Monday, May 9, 2016

Selfies as Self-Ethnographic Research

Marketing researchers want to know how and when their products are used, not just who is using them. Surveys and focus groups are helpful, but ethnography is another tool for observing product use in the real world--real people, real products, real shopping or usage situations.

Audi used ethnographic research in Australia to better understand the context of the local car-buying situation and used that research to inform the development of segment personas. As a result, Audi now has a series of brand touchpoints it has mapped and can target with marketing objectives for each contact. General Motors had ethnographic research and personas, but it needed to add emotion to the equation in order to make sense out of the data and apply the results to a marketing strategy.
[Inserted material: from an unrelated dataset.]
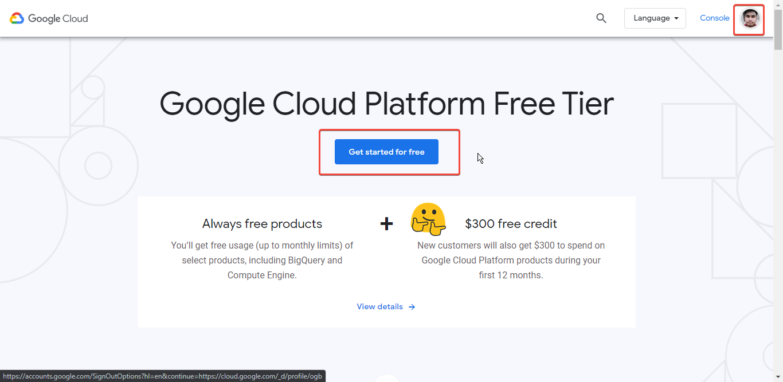Click the thinking face emoji

click(428, 219)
Selfies are the next frontier in ethnographic research, with consumers using an app to snap and upload photos showing a product or process in use. Crest has used selfies collected by Pay Your Selfie to better understand when people brush their teeth. Based on the selfie research, Crest's marketers learned about a spike in brushing before dinner--perhaps related to a desire for fresh-smelling breath before happy hour?
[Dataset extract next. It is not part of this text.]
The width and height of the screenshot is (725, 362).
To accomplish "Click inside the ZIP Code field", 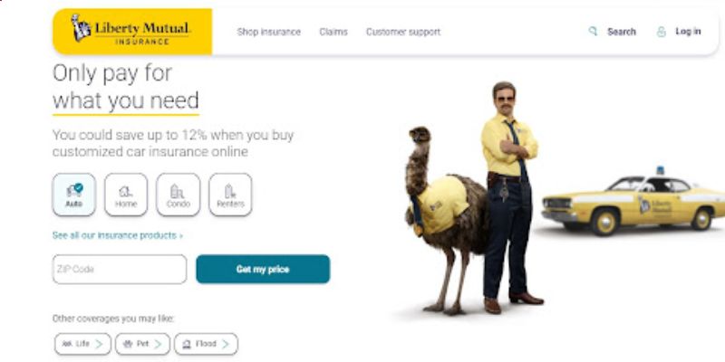I will tap(120, 269).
One startup, Pay Your Selfie, allows marketers to go where they rarely have access, inside the consumer's real life. Rather than ask someone to describe what they do, a selfie shows the consumer interacting with a brand or product. An ad agency exec for Leo Burnett notes: "From a research perspective, we often ask people to describe what their morning is like in surveys. But a quick picture of their table would definitely be worth 1,000 words."

Selfie-takers get a small amount of money for each "task" they complete, such as snapping a selfie while brushing their teeth. Clearly, the sample for these research studies is limited and self-selecting. But the possibility of stepping into the consumer's world is very intriguing and can yield insights for future marketing plans. Pay Your Selfie is also into political research. Self-ethnographic research is still in its infancy. What next?